## EXERCISE DATA
[Start of section]
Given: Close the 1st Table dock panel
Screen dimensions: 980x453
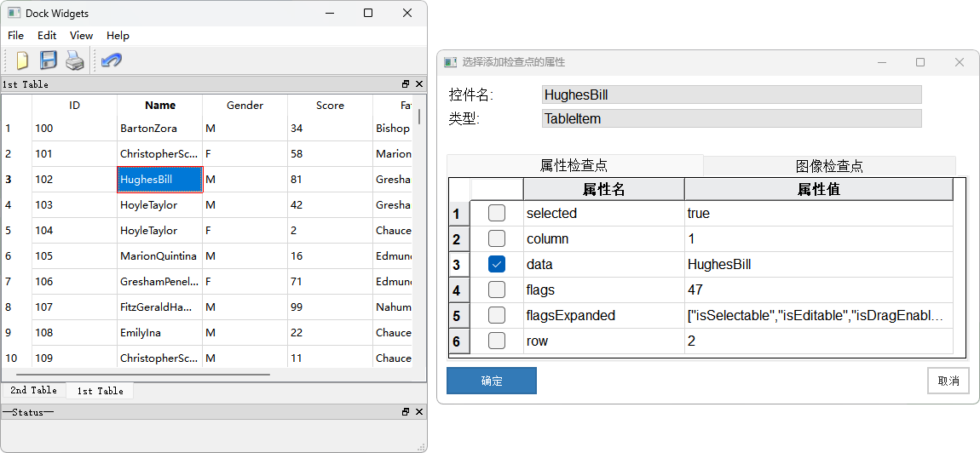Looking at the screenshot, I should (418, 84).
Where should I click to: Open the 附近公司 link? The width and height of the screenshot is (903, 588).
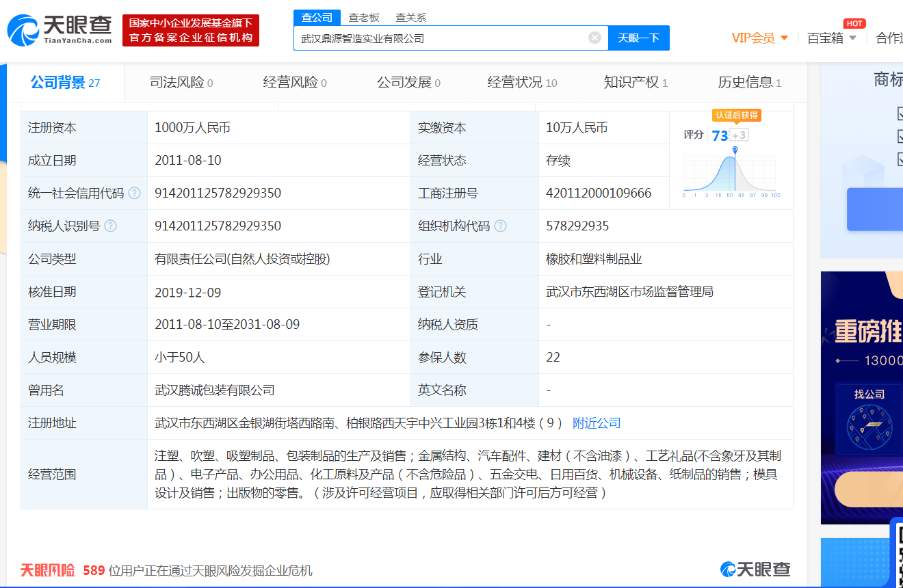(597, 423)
[End of section]
[Start of section]
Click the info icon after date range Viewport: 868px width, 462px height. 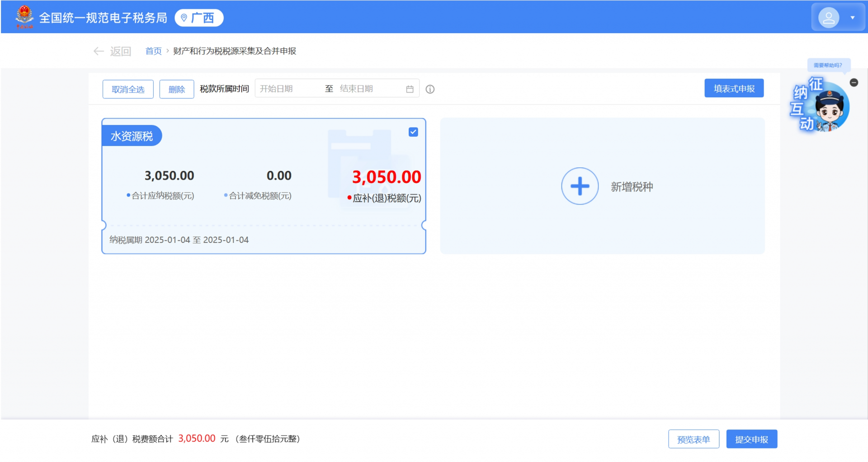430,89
[End of section]
[Start of section]
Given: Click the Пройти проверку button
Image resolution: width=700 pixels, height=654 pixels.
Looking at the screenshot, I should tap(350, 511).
[End of section]
## WORK TASK
Whenever a line of the material above contains the string "Given", copy that line out.

## SOLUTION TO THIS PROBLEM
Given: Close the 1st Table dock panel
Given: Click the Пройти проверку button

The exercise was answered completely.